You wouldn’t know that from looking at retail stocks. In August, the
SPDR S&P Retail
exchange-traded fund (XRT) was off just 0.3%, outperforming the
Consumer Discretionary Select Sector SPDR
ETF (XLY), which dropped 4.5%, and the
S&P 500,
which was off 4.2%.
That should be taken as a sign that investors had braced for the worst, not that everything is fine. Take Best Buy. It reported a profit of $1.54 a share, beating expectations by 27 cents, even as sales at stores open for at least 13 months fell more than 12%. Still, while that was good enough for the stock to gain 1.6% on Tuesday, not even the bulls were thrilled.
“The best that can be said about Best Buy’s results is that they were no worse than expected, which for retail names, has been good enough this summer,” says D.A. Davidson analyst Michael Baker, who has a Buy rating on the stock.
For investors wary of getting caught in the next retail drawdown, inventories might be the key metric to watch, says Senyek. That’s particularly true because it’s likely that retailers have overordered, not only for the quarter just ended, but perhaps into year end. “Inventories don’t lie,” Baker adds. “We could see a double whammy through the holiday season as demand slows.”
His research points to a number of discretionary stocks that have seen inventory outstanding climb meaningfully, quarter over quarter and year over year. The top 10 span the income spectrum:
Columbia Sportswear
(COLM),
VF
Corp
(VFC),
Kohl’s
(KSS),
Deckers Outdoor
(DECK),
Capri Holdings
(CPRI),
Carter’s
(CRI),
Ralph Lauren
(RL),
Ollie’s Bargain Outlet
(OLLI),
Hanesbrands
(HBI), and
Five Below
(FIVE).
One company in the screen stood out, the only one with triple-digit increases quarter over quarter and year on year—and it wasn’t a retailer.
Universal Display
’s
(OLED) inventory was up by 113 and 158 days, respectively, partly because display companies historically hold more inventory than other companies.

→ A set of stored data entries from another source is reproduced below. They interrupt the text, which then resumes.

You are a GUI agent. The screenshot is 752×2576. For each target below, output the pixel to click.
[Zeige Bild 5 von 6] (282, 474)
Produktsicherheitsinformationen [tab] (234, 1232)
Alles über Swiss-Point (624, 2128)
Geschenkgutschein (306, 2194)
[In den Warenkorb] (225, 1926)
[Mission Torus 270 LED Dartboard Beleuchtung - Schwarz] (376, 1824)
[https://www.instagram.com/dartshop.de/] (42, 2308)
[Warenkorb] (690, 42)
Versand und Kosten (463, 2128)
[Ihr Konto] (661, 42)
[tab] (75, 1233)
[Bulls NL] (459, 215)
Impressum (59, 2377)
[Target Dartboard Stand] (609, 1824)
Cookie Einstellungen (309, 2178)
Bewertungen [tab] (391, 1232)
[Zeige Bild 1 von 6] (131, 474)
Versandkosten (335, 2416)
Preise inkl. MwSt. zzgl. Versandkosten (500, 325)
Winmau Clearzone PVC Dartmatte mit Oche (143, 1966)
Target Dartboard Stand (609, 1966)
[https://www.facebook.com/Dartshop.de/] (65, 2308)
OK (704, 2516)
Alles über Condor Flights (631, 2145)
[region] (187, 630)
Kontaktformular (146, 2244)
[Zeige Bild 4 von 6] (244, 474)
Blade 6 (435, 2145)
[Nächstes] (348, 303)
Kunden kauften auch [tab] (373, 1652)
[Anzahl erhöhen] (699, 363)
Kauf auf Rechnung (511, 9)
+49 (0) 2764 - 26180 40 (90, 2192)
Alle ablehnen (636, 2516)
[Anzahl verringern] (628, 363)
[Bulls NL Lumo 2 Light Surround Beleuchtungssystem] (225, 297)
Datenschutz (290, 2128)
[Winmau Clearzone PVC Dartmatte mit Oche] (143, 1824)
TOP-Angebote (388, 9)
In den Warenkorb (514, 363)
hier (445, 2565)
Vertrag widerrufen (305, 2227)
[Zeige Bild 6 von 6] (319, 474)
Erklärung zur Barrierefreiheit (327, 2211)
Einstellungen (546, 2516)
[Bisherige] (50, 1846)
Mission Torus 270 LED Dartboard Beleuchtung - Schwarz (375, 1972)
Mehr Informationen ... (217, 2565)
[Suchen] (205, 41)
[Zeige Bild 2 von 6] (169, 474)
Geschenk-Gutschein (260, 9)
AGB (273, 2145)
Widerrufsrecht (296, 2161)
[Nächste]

But it also speaks to the fact that the consumer demand slowdown goes beyond T-shirts left on the rack at Gap and affects Universal Display’s end markets, from tablets to TVs. “It’s not terribly different at a high level than what’s happening in retail,” notes Senyek.
Summer’s lease is all too short, and for retail stocks, August’s reprieve could fade, along with the season.